Democracy and Development

AJPA
April 21, 2019

Modernization theory holds that democracy brings greater economic liberalization and better development, thus a better standard of life for everyone participating in an economy. Or, that economic liberalization brings greater democratization. The causal arrow has not established a directionality; people just see democratization and liberalization going together in many contexts around the world since 1980.

The causal factors as explained by political economists are several, but they all trade on similar intuitions relating to safeguards against expropriation. A democracy will not seize an investor’s money to solve a short-term problem nor to weaken competitors. A democracy has a longer time-horizon than an autocrat and thus will prioritize investment and increased tax revenue rather than short-term gains from nationalization.

And theoretically a democracy should allow greater distribution of wealth among a greater spread of citizenry, enabling moves past subsistence, furthering the goals of health and education, saving and investment, etc. In a democracy, voters coordinate on punishment strategies for politicians who don’t follow the will of the people.

But the punishment strategy is usually voting them out of office, which means there is some benefit to the politician from being in office or else the threat would not be effective. A little bit of corruption is necessary to keep a democracy running.

And the flow of resources to citizens is in reality just another form of investment, not a dividend of national productivity paid to millions of shareholders, but rather a furthering of human capital to enhance national productivity and thus eventual returns to investors and tax collectors. Fine if the tax collectors return the money to you in a transformed and more useful way, less so if it is again returned to a small cadre of investors in the form of regulatory concessions or covering their externalities for them.

This is “development”; a flow of goods to the benefit of all, but toward the end of increasing economic productivity rather than for the ethical purpose of fulfilling human potential. It is effective, it is cynical, and it has lifted billions out of poverty all over the world.

Why do countries decide to democratize in the first place? Why subvert their sovereignty and traditional policies in order to attract foreign investment and “develop”?

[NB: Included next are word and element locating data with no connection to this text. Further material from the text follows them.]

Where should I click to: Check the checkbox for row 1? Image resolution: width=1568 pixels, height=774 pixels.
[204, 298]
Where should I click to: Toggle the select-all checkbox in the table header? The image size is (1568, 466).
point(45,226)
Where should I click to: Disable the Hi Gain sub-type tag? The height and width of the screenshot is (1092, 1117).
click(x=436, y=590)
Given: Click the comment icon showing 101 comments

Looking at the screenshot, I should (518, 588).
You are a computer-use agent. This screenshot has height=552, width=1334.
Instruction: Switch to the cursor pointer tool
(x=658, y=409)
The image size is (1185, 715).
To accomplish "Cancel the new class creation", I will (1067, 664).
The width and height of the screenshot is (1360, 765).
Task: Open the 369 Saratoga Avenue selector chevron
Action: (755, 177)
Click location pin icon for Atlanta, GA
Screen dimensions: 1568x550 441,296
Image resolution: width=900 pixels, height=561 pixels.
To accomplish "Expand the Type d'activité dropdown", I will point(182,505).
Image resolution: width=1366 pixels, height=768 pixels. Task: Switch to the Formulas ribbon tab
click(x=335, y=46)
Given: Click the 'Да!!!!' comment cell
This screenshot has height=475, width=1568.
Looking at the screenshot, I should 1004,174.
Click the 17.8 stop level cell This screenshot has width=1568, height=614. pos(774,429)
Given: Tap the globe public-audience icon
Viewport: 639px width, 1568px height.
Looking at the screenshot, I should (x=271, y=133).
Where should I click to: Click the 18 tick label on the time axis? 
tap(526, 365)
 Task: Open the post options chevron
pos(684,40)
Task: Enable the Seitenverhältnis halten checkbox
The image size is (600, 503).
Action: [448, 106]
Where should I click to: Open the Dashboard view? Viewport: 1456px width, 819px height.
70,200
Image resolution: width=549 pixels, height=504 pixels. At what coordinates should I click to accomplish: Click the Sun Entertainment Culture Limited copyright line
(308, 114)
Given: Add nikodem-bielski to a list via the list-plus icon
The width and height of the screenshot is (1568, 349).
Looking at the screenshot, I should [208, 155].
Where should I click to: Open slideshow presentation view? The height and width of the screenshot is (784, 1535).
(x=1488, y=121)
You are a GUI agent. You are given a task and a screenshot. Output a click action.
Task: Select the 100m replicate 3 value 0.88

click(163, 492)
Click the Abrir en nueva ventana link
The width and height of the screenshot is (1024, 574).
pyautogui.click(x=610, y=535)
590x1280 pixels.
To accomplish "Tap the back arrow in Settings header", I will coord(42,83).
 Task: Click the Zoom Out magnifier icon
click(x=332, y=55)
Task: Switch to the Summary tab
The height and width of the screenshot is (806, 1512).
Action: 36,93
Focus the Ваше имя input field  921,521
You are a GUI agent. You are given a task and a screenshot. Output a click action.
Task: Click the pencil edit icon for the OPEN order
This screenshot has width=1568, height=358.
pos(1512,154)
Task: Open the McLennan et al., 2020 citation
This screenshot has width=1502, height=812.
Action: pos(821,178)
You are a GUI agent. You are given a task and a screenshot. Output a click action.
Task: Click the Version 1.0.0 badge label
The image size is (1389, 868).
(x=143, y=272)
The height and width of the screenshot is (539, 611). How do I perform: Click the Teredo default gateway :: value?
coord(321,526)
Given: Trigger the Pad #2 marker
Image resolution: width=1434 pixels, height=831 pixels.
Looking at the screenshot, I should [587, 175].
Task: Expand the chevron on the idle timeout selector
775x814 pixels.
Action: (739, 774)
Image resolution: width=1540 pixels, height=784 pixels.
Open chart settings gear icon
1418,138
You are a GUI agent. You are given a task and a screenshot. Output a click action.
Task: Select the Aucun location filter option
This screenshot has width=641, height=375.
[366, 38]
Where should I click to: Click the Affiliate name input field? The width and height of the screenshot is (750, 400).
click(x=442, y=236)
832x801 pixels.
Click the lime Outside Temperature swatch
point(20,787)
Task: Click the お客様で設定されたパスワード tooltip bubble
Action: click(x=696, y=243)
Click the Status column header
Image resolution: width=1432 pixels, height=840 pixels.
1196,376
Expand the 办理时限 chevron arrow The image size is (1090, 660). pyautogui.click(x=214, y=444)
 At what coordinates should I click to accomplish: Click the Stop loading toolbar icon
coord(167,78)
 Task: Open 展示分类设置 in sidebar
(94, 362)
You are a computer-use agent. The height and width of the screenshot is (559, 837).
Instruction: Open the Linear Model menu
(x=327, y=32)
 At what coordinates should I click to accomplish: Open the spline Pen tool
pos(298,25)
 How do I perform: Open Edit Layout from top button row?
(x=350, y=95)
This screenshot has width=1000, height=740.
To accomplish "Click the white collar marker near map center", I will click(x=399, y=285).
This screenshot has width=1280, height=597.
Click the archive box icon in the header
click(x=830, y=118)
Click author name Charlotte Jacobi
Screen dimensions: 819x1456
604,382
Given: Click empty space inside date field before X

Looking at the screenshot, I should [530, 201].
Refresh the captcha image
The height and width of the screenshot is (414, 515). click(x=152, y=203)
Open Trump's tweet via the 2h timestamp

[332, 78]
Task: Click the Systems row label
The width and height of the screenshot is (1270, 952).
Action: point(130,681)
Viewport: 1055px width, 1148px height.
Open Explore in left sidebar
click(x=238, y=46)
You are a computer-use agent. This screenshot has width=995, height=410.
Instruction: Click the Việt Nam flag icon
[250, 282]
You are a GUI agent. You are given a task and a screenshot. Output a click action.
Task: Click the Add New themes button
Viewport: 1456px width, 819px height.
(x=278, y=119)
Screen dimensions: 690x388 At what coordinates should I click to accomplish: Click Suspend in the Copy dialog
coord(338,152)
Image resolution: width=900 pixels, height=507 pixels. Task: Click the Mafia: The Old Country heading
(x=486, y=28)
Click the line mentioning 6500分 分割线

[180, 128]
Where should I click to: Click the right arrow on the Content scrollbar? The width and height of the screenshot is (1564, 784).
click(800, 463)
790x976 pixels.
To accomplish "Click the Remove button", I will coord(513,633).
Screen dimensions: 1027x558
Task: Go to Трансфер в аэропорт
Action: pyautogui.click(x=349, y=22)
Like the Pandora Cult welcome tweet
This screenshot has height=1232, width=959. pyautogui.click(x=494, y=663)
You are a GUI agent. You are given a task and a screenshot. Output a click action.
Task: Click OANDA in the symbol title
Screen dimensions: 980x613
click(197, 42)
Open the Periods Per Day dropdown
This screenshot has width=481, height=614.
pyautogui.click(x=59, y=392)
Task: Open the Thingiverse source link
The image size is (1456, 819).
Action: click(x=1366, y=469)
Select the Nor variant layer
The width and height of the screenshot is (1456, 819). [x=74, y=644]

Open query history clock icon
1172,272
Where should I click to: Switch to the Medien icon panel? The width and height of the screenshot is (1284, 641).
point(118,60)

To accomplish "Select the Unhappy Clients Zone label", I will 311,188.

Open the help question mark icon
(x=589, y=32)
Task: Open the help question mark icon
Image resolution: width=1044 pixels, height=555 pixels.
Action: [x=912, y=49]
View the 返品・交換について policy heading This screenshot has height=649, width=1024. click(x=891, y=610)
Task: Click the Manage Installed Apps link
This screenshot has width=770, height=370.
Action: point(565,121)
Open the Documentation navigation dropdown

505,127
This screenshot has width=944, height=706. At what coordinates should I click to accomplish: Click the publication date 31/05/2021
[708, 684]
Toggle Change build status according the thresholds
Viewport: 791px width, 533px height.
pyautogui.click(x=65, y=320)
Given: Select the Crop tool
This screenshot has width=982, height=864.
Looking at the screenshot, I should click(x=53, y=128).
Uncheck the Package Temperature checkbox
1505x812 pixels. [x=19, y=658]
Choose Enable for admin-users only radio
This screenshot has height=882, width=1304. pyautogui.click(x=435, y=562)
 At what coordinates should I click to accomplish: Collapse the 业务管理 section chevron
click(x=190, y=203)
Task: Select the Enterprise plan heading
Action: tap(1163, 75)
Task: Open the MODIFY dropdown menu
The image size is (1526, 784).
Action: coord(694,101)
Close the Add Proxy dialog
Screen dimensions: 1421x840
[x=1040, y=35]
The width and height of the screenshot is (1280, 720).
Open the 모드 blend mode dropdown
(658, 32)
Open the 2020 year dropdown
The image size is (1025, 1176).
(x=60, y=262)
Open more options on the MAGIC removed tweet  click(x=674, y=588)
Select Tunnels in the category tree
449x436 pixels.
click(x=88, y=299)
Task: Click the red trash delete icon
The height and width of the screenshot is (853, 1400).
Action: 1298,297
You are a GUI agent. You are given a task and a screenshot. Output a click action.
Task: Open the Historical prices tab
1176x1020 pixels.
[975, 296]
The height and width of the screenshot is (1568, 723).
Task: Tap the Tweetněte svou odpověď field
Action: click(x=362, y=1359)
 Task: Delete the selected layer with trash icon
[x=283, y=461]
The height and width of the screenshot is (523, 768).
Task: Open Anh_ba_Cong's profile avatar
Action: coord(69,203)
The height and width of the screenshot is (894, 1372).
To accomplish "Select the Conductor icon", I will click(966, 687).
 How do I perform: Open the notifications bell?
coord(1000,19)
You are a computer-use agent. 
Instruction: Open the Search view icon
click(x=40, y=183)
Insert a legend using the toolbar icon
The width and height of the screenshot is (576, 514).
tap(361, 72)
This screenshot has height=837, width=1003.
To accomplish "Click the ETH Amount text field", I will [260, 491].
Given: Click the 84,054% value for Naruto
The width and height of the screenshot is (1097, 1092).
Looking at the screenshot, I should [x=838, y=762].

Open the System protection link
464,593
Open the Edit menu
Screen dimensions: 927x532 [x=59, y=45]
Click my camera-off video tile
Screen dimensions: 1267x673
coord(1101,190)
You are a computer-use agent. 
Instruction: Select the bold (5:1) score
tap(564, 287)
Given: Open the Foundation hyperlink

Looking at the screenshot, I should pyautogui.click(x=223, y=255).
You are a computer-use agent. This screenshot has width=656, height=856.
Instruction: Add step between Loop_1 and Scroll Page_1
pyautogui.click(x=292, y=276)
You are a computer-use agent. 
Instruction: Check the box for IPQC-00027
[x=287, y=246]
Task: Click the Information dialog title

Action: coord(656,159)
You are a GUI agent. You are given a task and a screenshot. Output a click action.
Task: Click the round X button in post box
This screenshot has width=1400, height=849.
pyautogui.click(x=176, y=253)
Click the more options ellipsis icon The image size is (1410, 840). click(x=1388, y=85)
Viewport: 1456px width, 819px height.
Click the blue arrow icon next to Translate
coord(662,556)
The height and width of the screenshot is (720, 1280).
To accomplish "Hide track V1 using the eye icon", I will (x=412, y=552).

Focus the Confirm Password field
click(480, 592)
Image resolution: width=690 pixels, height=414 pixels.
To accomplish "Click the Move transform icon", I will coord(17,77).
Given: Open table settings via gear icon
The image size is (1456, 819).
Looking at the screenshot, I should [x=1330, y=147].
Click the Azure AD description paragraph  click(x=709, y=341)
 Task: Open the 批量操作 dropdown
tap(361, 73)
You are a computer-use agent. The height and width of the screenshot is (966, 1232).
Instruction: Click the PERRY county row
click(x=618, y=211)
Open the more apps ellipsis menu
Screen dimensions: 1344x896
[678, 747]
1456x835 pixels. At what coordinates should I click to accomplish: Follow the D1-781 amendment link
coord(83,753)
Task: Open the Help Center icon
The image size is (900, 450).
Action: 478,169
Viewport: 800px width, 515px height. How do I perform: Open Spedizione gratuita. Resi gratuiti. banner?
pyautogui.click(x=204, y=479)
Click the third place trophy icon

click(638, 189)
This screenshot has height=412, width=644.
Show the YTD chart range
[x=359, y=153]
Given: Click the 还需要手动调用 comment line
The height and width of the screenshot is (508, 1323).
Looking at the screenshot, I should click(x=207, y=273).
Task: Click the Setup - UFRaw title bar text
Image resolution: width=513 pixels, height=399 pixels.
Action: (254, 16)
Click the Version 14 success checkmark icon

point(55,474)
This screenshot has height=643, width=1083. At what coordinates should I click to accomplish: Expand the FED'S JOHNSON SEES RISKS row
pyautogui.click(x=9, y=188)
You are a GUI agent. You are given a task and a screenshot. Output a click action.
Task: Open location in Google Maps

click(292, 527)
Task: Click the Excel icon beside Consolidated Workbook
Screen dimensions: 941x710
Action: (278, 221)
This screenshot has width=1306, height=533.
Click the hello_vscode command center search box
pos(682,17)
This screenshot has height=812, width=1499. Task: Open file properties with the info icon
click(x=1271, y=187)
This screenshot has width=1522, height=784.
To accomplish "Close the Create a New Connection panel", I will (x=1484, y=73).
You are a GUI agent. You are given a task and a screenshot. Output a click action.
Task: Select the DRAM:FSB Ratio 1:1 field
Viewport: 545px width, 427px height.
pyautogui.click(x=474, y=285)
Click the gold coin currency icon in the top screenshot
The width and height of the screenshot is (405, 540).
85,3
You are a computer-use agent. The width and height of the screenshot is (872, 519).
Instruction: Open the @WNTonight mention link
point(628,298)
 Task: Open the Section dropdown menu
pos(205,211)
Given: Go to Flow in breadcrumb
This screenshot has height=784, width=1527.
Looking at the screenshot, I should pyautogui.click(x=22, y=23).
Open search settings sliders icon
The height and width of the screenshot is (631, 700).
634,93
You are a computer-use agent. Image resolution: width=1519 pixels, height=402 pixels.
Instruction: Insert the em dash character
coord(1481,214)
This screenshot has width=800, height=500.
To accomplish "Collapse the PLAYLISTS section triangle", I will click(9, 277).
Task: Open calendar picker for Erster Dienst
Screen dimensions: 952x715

1. Nations or their leaders need cash due to external crisis: taxing moveable assets requires some bargaining

2. There’s a gamble that a small degree of democratization can create conditions for higher investment and thus higher tax revenues over a long time, and that a ruler/elite can remain close enough to power to have access to that revenue

3. Another elite group is already participating in finance networks and takes over in order to proceed

In effect, democratization is a means of almost-elite challengers trading money for power, bargaining for greater voice in government in exchange for taxes. In case #1, above, only those who have the capital eyed by the sovereign is at the table negotiating for their rights. In situation #2, it is those with capital to invest who steer policy, and in situation #3, no exchange of power takes place beyond the change in elites. In democratization, the extension of rights and power beyond economic elites is almost accidental. The only reason why rights become universalized in these situations is to prevent alternate or disparate bargains between sovereigns and different social groups; to minimize the chance of one being played off the other.

Since 1980 and the expansion of democracies, there has been some handwringing about the backsliding away from democracy being seen around the world in the 2000s. This is precisely the disempowering of those who accidentally or by default received the franchise in the wave of liberalization. As long as countries remain democratic for the investor class, and thus hospitable for money-making, international organizations do not really care about democracy for the rest, save some policy paper writing exercises.

Indeed, the correlation between economic growth in democracy might more accurately be characterized as a correlation between economic growth and stability. Democracy is more stable than autarchy, though an authoritarian regime can also be planned for—perhaps more short-term investments.

This is all to say that we should be suspicious when democracy is used as an excuse for overseas expeditions and that, while democracy is generally better than other alternatives, we should always remember who democracy was designed by and for.